When she sighed into his mouth, urging him on with a little moan deep in her throat, the part of him that wanted her growled and howled to take what he wanted, take her racing to the edge with him. But the man he was found a different kind of contentment, skimming his fingertips over her cheeks, sliding them around the long, sleek braid, pulling her head back, and taking in her breath with his own.

She was no longer some deeply closeted ache he couldn’t touch. She was a flesh-and-blood woman, who, in all truth, was a stranger to him. A woman whose plight should matter to him only in the strictest professional sense. She shouldn’t matter to him at all.

And because he was very much afraid she mattered more than he even realized it, he broke the kiss and tipped her head back just enough so he could look into her eyes. He forced a smile and a casual tone. The haze of desire still clouding her brown eyes didn’t make it any easier. “We’re fucking complicating everything.”
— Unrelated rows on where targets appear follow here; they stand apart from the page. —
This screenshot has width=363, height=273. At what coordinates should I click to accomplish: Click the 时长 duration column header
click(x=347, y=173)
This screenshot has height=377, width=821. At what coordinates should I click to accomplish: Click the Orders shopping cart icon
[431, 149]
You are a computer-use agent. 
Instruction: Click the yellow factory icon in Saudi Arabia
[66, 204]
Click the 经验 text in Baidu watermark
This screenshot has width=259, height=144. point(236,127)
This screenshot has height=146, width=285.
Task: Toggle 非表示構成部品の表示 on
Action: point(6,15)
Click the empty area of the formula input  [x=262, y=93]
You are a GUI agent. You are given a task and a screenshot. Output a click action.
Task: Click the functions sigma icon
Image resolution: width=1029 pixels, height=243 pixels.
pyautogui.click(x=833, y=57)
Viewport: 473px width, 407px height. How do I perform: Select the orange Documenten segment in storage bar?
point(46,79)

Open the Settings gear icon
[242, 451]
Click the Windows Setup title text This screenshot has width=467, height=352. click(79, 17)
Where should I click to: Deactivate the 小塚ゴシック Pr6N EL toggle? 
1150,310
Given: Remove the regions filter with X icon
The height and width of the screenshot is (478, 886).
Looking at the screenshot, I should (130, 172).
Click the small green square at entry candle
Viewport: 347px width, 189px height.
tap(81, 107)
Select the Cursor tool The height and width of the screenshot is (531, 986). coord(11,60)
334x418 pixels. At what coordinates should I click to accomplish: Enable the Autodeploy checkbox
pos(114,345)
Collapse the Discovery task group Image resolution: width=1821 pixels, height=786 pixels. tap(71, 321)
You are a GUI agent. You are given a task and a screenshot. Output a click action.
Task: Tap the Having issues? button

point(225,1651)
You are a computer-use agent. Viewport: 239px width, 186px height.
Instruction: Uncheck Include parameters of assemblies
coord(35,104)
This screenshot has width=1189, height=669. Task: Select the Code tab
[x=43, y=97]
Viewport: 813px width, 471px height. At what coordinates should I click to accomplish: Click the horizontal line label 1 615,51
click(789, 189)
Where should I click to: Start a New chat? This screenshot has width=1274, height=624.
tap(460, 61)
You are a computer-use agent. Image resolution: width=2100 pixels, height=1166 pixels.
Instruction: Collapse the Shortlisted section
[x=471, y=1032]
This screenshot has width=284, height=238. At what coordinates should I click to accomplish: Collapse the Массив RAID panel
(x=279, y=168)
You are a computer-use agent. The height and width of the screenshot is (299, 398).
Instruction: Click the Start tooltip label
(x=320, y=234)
“Kinda fun, scary, and weird.” She cleared her throat.

He nodded. “It is, but I can’t imagine taking an easier route, not with you.”

“You are quite the outlier,” she murmured, her gaze dipping from his eyes to his mouth, then back again.

His body twitched hard at that telltale slip. He had to fight not to follow its lead, and it took a lot more effort than he liked to admit. “I’ve never been conventional.”

“No.” She caressed his face with her eyes. “I suspect you never have.”

“You need me.”

She stiffened and tried to pull away.

He held on to her. “And I need you.”

Her quick retreat behind cool brown eyes triggered that thing in him it had in the past. He found himself grinning in the face of her aloofness, as cocky as he’d ever been and completely unrepentant. She’d been right in there with him on that kiss, participated enthusiastically with him last night, and cuddled up to him like they’d been doing this for years. “I don’t think I can fake that after what happened between us last night.”

To her credit, a hint of a smile briefly curved her lips, but the light didn’t reach as far as her eyes. “Me, either. It would make blatant liars out of us both.”

“I’m a SEAL. Rescuing people is what I do best, especially if they understand that rescuing only means support. You’re no damsel in distress.”

“Ooh, I’m lucky you’re an enlightened male.”

He sighed inwardly, feeling like a jerk for baiting her. There was a lingering ghost or two between them, and he’d be wise to remember that. “It would have, but there’s another layer of emotion here. You can depend on me, tell me anything, ask me anything.”

There was a flash of something across her face that tipped dangerously toward fear, then she was rolling her eyes, her tone when she spoke dust-dry, and he wondered if he’d misread her.

“No, not a damsel,” she assured him. “Just a woman who had her share of tough breaks.”